As chief security officer for Cisco Systems, John Stewart is tasked with securing an enterprise network of more than 60,000 PCs and managing the San Jose, Calif., networking giant's security programs. At the Black Hat security conference in Las Vegas this week, Stewart talked with CRN about recent developments in Cisco's Network Admission Control (NAC) initiative as well as larger issues affecting the security industry.
CRN: Why did Cisco decide to reposition the Clean Access Appliance, now called the NAC Appliance, for enterprise NAC deployments? What does this mean for the industry framework that Cisco envisions becoming a standard for deploying NAC?

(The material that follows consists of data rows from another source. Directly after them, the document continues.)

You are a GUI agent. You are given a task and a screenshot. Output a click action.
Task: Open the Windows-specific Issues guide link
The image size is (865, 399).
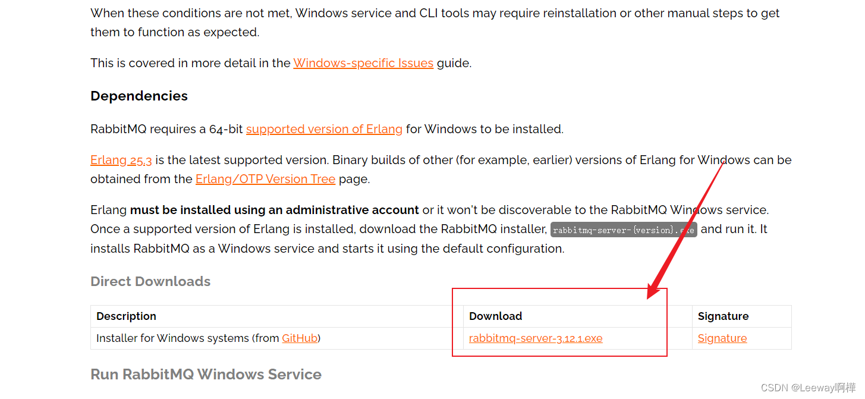click(363, 63)
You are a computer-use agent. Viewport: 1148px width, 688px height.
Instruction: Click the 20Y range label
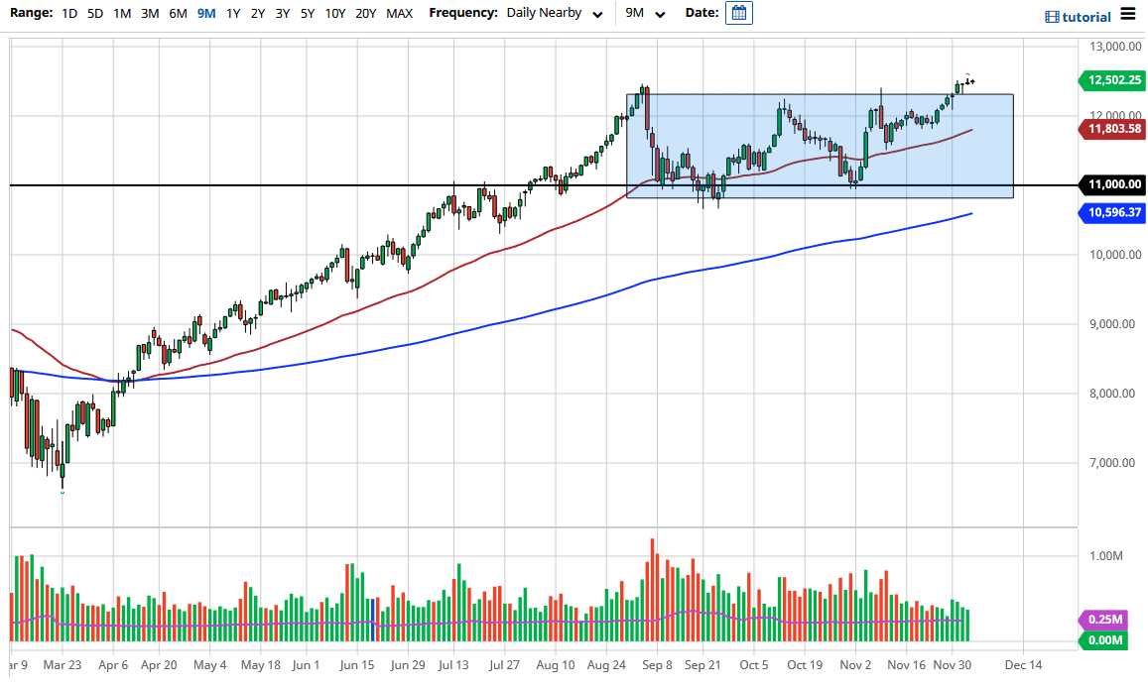pyautogui.click(x=365, y=14)
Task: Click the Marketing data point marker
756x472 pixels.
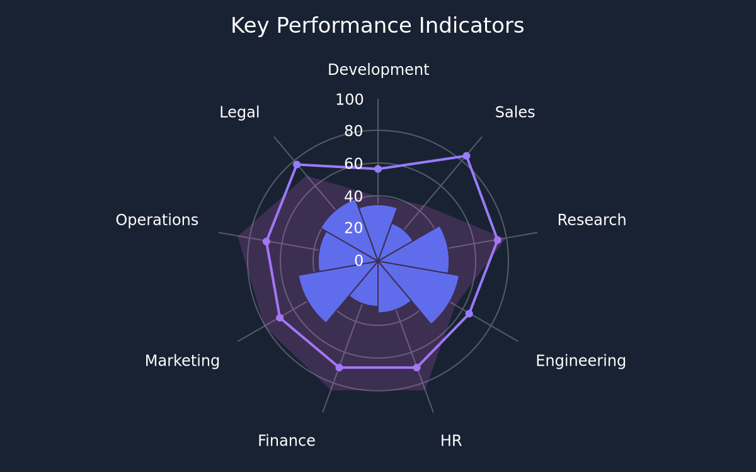Action: (280, 318)
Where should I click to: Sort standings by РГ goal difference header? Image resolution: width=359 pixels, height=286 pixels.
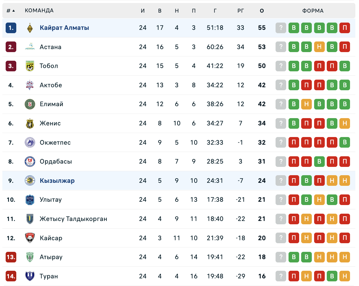(x=241, y=11)
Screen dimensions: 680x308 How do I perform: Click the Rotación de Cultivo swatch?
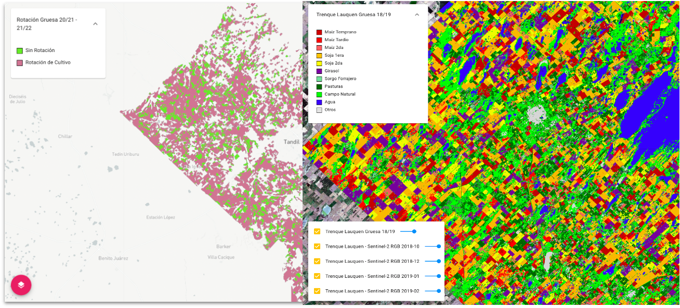click(x=19, y=61)
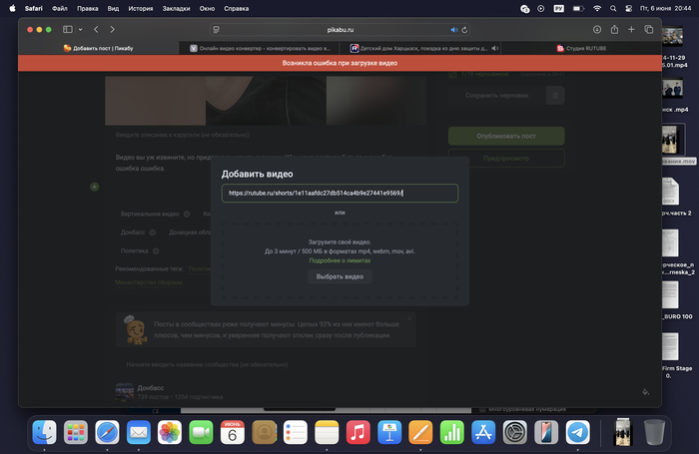The image size is (699, 454).
Task: Reload the page from the address bar
Action: [x=466, y=30]
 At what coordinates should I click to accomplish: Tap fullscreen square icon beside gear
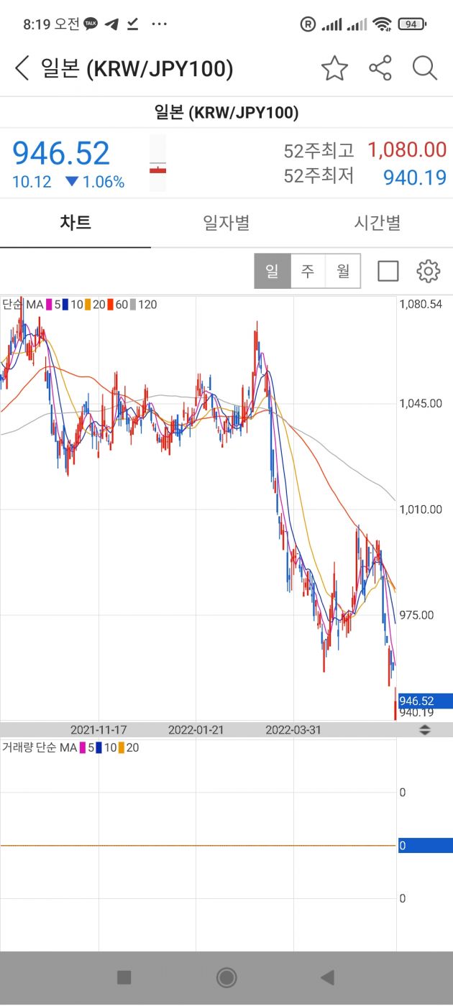388,272
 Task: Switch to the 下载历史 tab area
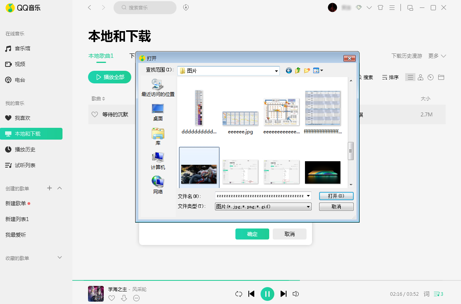coord(132,56)
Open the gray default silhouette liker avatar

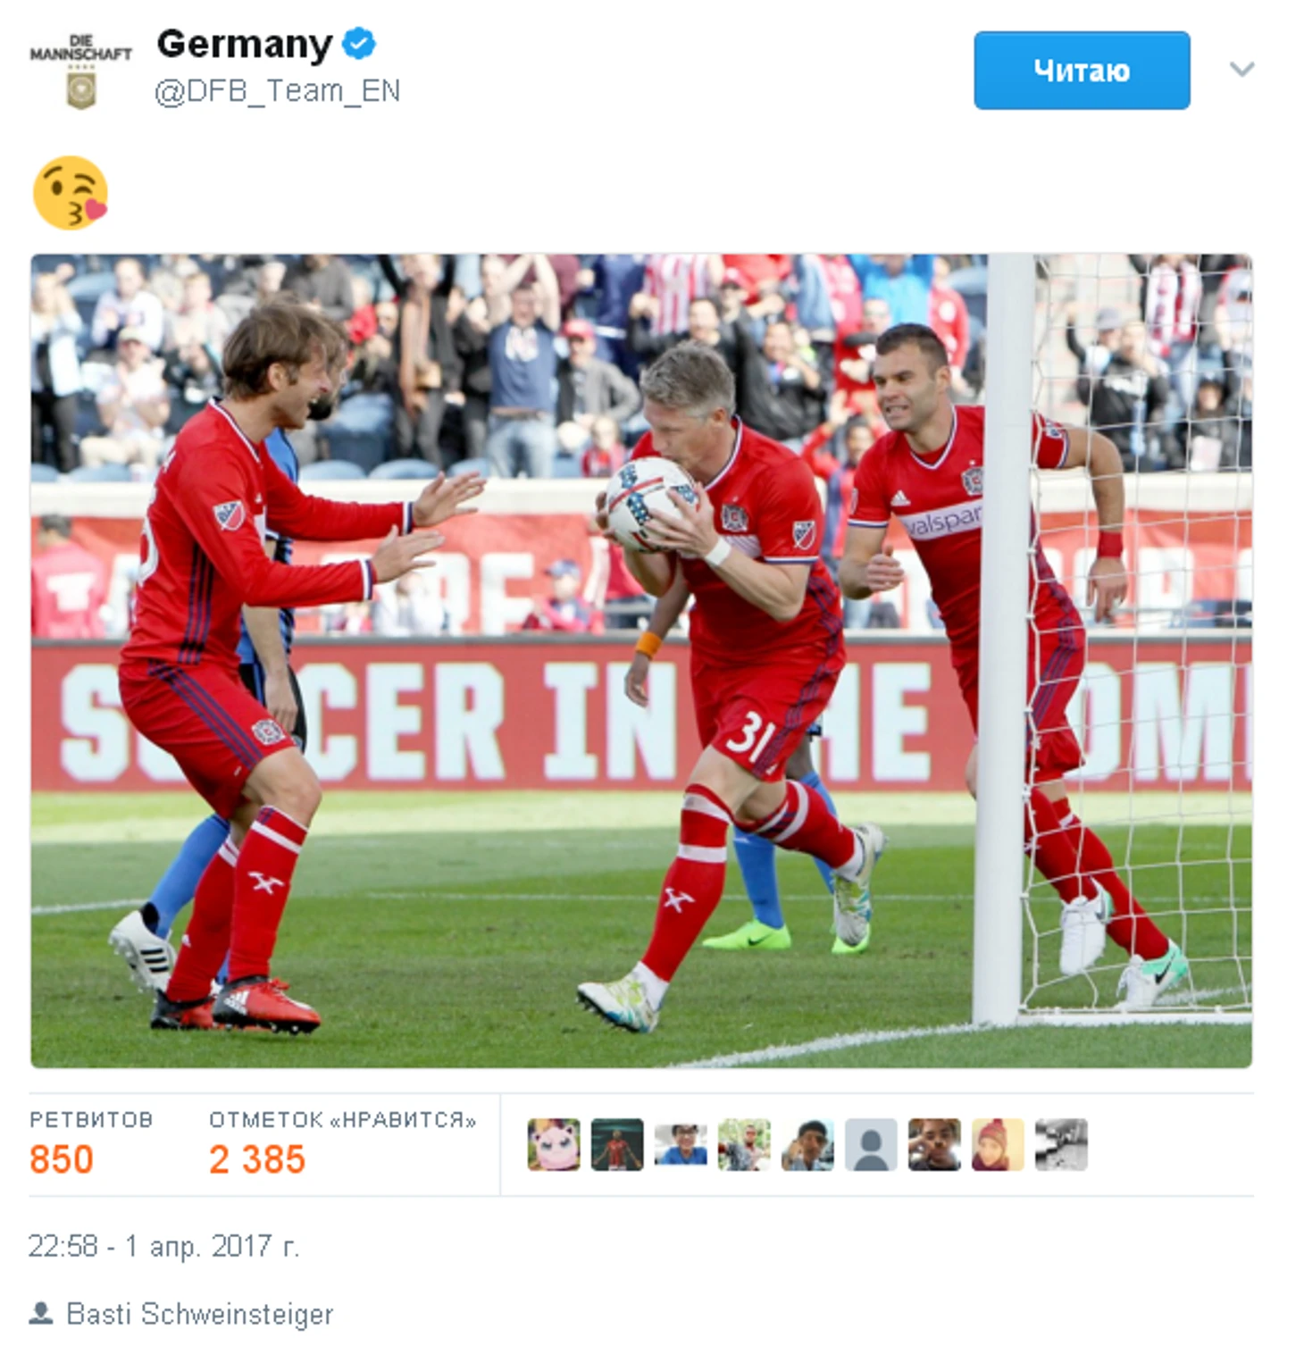tap(871, 1144)
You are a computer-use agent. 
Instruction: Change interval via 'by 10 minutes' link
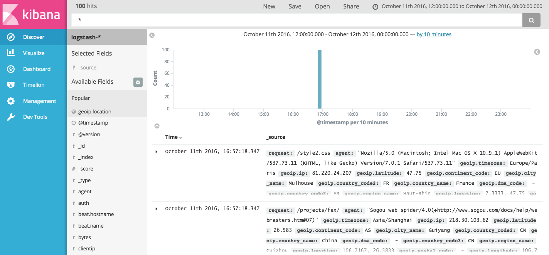click(434, 34)
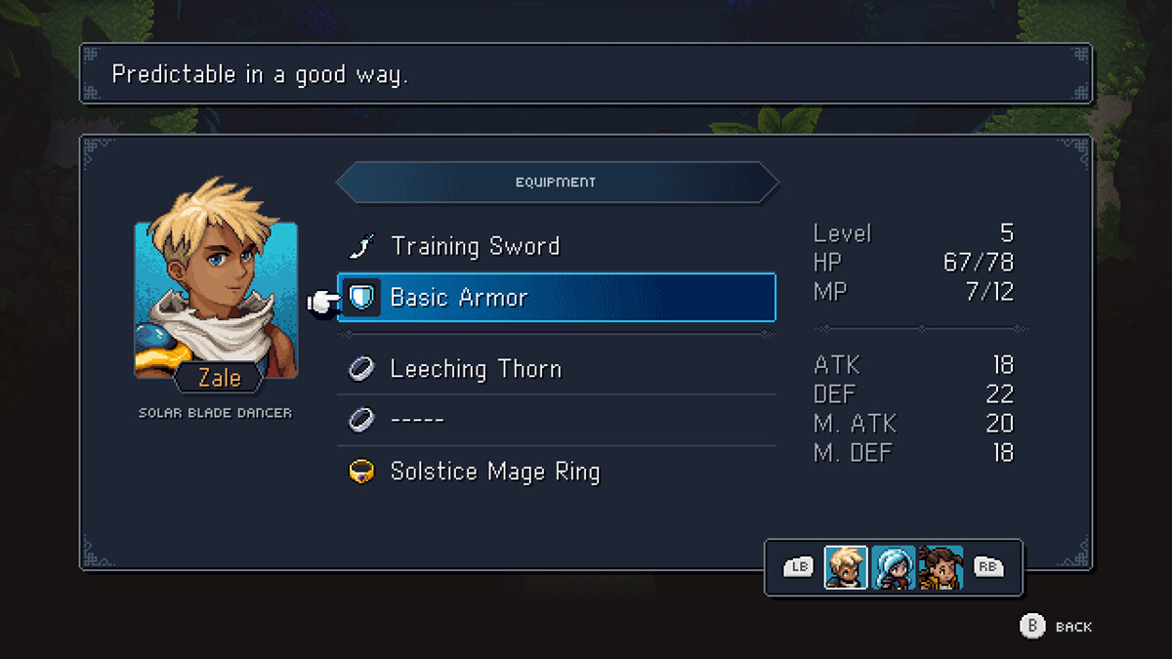This screenshot has height=659, width=1172.
Task: Click the LB shoulder button icon
Action: click(x=798, y=567)

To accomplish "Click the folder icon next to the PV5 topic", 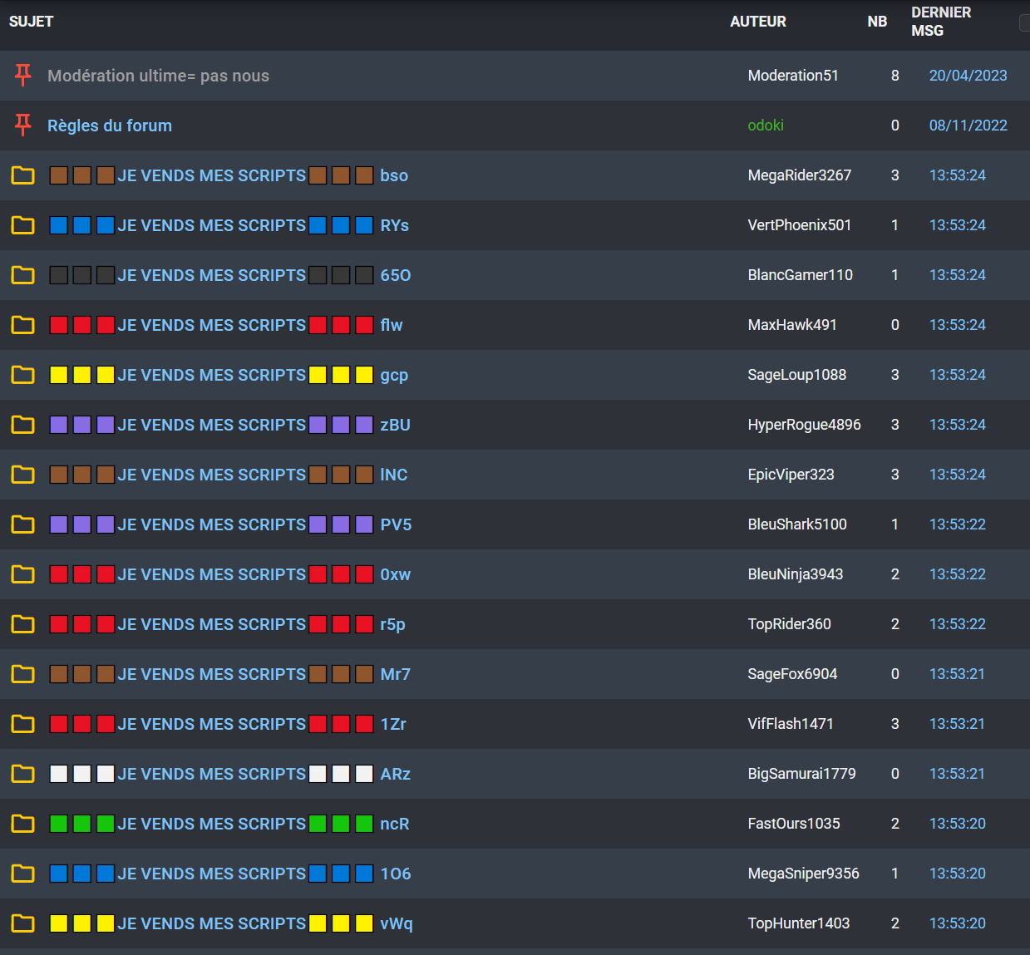I will tap(23, 524).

STEWART: The framework is progressing as expected. In the past year, we've moved from a purely framework approach to NAC to one that includes the framework and the NAC Appliance. That move has resonated very well with customers who are interested in bridging a multivendor network--or bridging a network that's being upgraded to make it ready for NAC--but would like some usable results immediately.
We've learned that we have enterprise customers who feel the appliance model is what they would like to do philosophically. Instead of placing NAC onto every port or every single network jack, they want to deploy the appliance. We've also learned there are customers looking for immediate, short-term results where they can deploy NAC quickly--and to a degree seamlessly--without changing their network topology.
While customers have bought into the framework vision and want to deploy network security all the way to the port, they're feeling short-term pain. As a result, we've had customers ask Cisco for an interim step they can take as we work toward the NAC framework topology, because it's going to take years for us to roll it out.